▶ [Kutipan Sumber]:
· · · ·
75 Persen Garam di Jatim Belum Terserap

Foto: ilustrasi

Foto: ilustrasi

Pemprov, Bhirawa
Sebagaian besar garam produksi petani Jatim tidak terserap pasar. Dari 850 ribu ton garam yang dihasilkan petani pada 2015, hanya 25 persen saja yang laku di pasaran. Sisanya, menumpuk di gudang karena tidak ada yang membeli sesuai harga pasar.
“Memang sebagian besar menumpuk di gudang karena tidak laku. Kalau total produksi garam pada tahun ini mencapai 850 ribu ton,” kata Ketua Himpunan Masyarakat Petani Garam (HMPG) Jatim, M Hasan, ditemui saat penandatanganan kesepakatan dan kegiatan Intermediasi Petambak Garam-Pengusaha, di Hotel Sahid Surabaya, Senin (26/10).
Dia mengatakan, sebagian garam yang sudah dijual petani itu hanya laku dibawah Harga Pokok Produksi (HPP) yang sudah ditetapkan pemerintah yakni Rp550 sampai Rp750. Rendahnya harga jual itu membuat petani kelimpungan karena biaya produksi yang sudah dikeluarkan tidak kembali.
“Memang hanya laku sekitar Rp350 saja perkilo. Bahkan di Lamongan ada yang dijual hanya Rp250 rupiah karena terpaksa. Para tengkulak tidak mau membelinya dengan harga sesuai yang ditetapkan pemerintah,” katanya.
· · · ·
▶ [Bahan yang Disediakan]:
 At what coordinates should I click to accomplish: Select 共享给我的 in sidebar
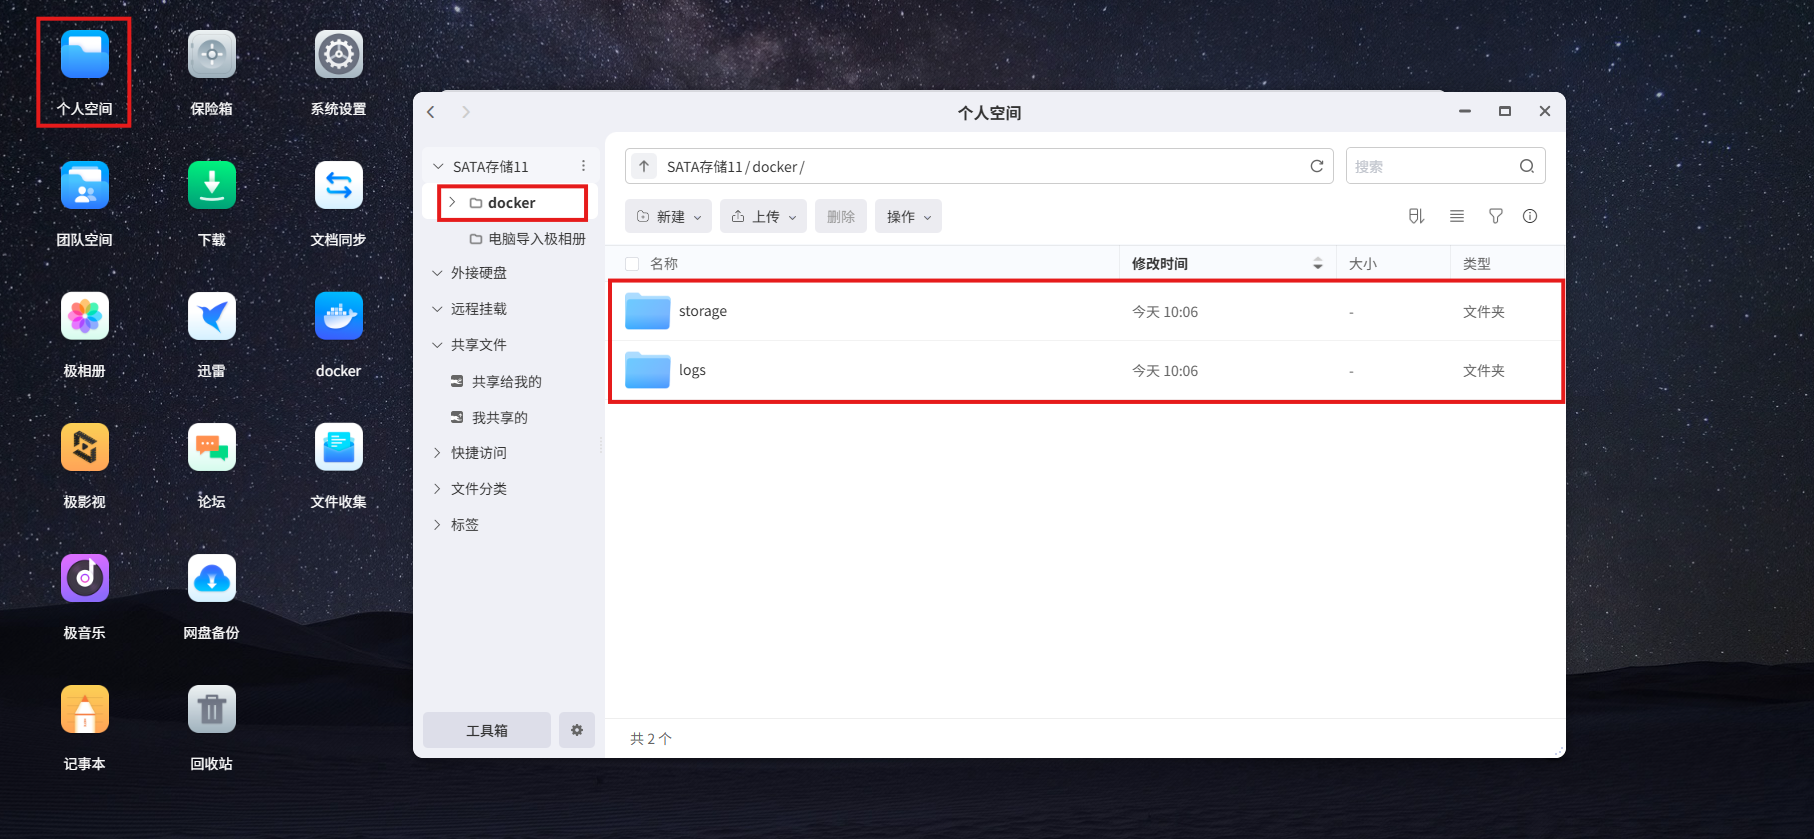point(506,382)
· · · ·
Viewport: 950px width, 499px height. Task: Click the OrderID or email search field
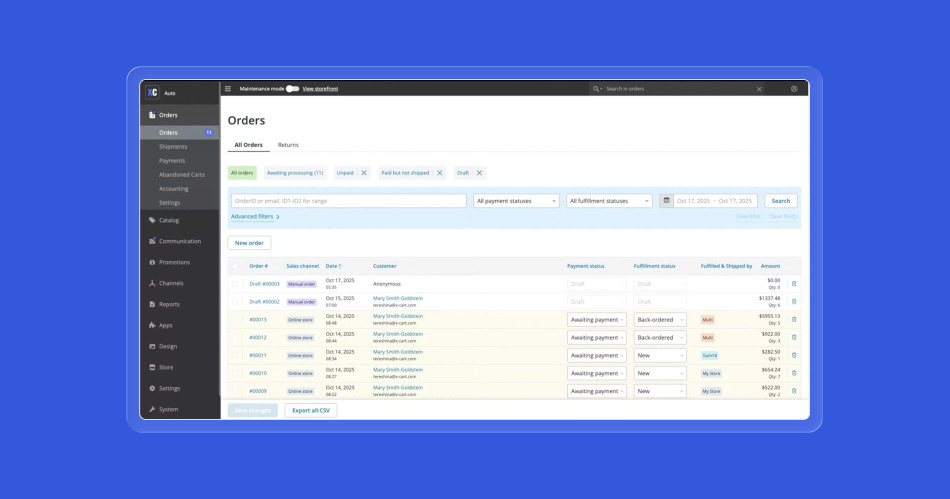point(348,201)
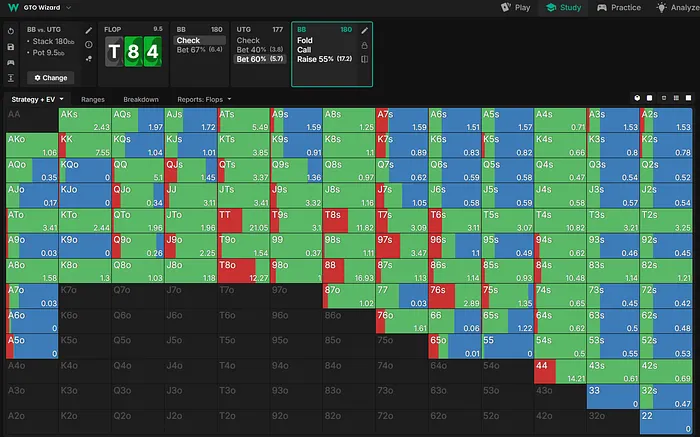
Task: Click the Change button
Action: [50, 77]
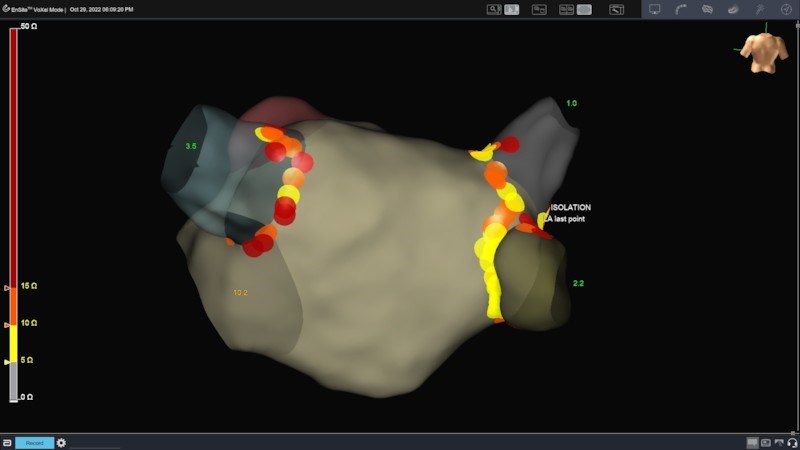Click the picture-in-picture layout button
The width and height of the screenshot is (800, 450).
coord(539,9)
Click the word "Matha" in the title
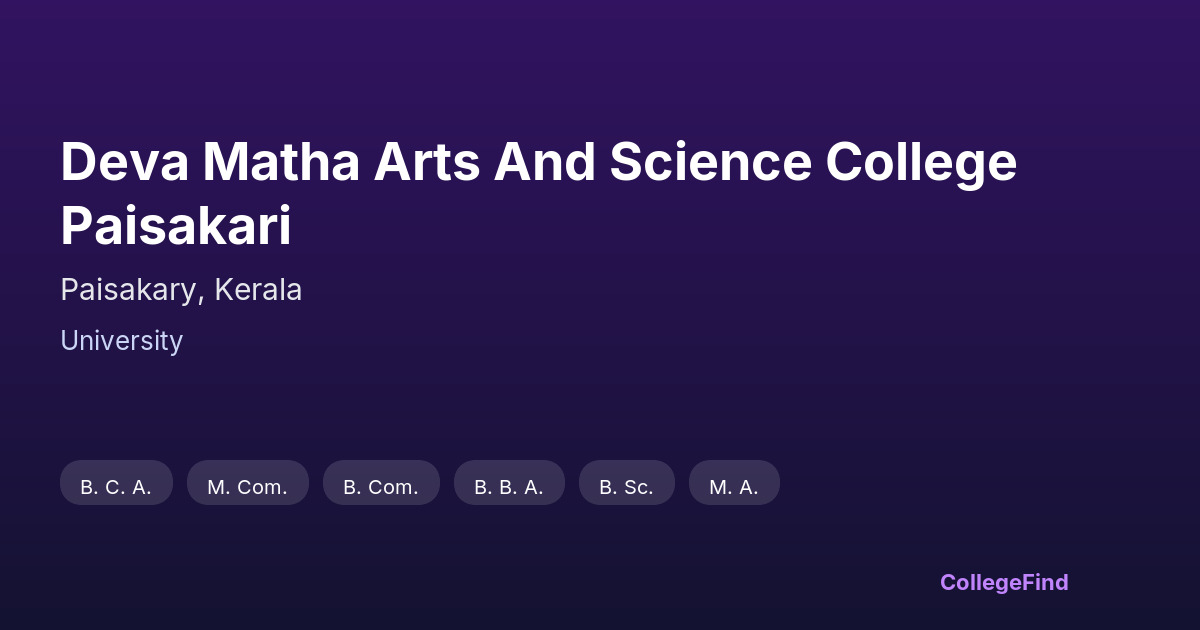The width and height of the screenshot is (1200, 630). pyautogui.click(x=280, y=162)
· · · ·
▶ [Bagian Latihan]:
1: Salin kata demi kata bagian kutipan tentang garam Jatim, mulai dari "Pemprov, Bhirawa" sampai dengan "sesuai harga pasar.".
2: Terjemahkan kalimat dari kutipan tentang garam Jatim ini ke dalam bahasa Inggris: "Rendahnya harga jual itu membuat petani kelimpungan karena biaya produksi yang sudah dikeluarkan tidak kembali."

▶ [Hasil Berurutan]:
1:
Pemprov, Bhirawa
Sebagaian besar garam produksi petani Jatim tidak terserap pasar. Dari 850 ribu ton garam yang dihasilkan petani pada 2015, hanya 25 persen saja yang laku di pasaran. Sisanya, menumpuk di gudang karena tidak ada yang membeli sesuai harga pasar.

2: The low selling price has left farmers struggling because the production costs they have already spent are not recovered.